We operate two community pharmacies, both in small rural market towns. One pharmacy is the only pharmacy for six miles in any direction, the other has two nearby pharmacies. The first qualifies for the Pharmacy Access Scheme, the second does not.
Before the funding cuts were introduced, our business was financially stable and had an approximate annual turnover of £1.9 million, with £500,000 of retail and over-the-counter sales.
After the cuts came in, business became much more difficult. This was despite pre-emptive measures, such as leveraging existing suppliers and contracts, cancelling discretionary spending, and abandoning planned investment. The impact of the headline funding cuts was exacerbated by a retrospective category M clawback, for which no planning or mitigation could be undertaken.
We have had to cut our opening hours, removing additional non-core opening hours, as we had to reduce our overheads. While pharmacies covered by the Pharmacy Access Scheme were partially protected from the full impact of the cuts, in reality they still had their funding cut (by 1% in 2016-17, then 3% in 2017-18).
The problem is that costs have been rising steadily thanks to the impacts of the government’s changes to the national living wage, pensions auto-enrolment and business rates; as well as a general deterioration in trading conditions in the retail sector. We have found it difficult to pay our taxes on time because of the unpredictable swings in our NHS income.

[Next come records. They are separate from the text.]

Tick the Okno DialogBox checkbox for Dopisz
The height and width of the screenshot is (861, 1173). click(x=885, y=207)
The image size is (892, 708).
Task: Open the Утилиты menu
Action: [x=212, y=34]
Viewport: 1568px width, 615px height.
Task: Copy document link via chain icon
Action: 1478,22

In the end we had to refinance the entire company, extending the term of our loans from six years remaining to a new 15-year term. This has helped with cashflow from month to month, but has cost us more than £40,000 in bank charges and professional fees. It will cost us much more in the long run, thanks to the longer repayment profile and higher interest rates. This is incredibly galling, as I haven’t paid into my own pension in around six years. We run a tight ship, but the pharmacy’s income is tighter. There is no room for capital investment.
We have also had to invest thousands of pounds in hardware compliant with the Falsified Medicines Directive (FMD). We have to finance the ongoing costs out of our revenue, with no certainty about the long-term usability of the FMD system.
Our business made a loss last year for the first time in 11 years. Unless things improve soon, we may make a loss again this year. We cannot carry on like this. My staff are already working flat out. I work at least 60 hours a week and cannot do more without impacting on my health and wellbeing. I have had to cut my own salary, and currently operate on around 15 days annual leave a year, working six-day weeks plus extra in the evenings and at weekends.
I am concerned that the confidence of the bank will be shaken if we should need to go back to them to rearrange our cashflow facilities. As a condition of our refinancing, we reduced our overdraft from £90,000 – capitalising on the full £90,000 as we were overdrawn up to our limit at the time – to £10,000. This does not leave much room for manoeuvre given the escalating costs of many medicines.
We will shortly have to introduce charges for medicines delivery services, and monitored dosage systems. We may have to scrap other locally commissioned services because they are no longer economical. My patients will suffer, because in areas like ours we have a lot of patients in rural poverty, particularly as access to services is limited by cuts to public transport. We don’t want to do any of these things, because they are a lifeline for the people we look after, but we do not have a choice.
By far the most distressing impact of these cuts has been on my staff. Nobody has had a pay rise in years, despite the rising cost of living. Pharmacy staff are absolute diamonds who always give their all to look after patients with little or no thanks or respect from the rest of the health system.
This article is part of a collaboration between C+D and the National Pharmacy Association to draw attention to the financial conditions independent contractors are facing.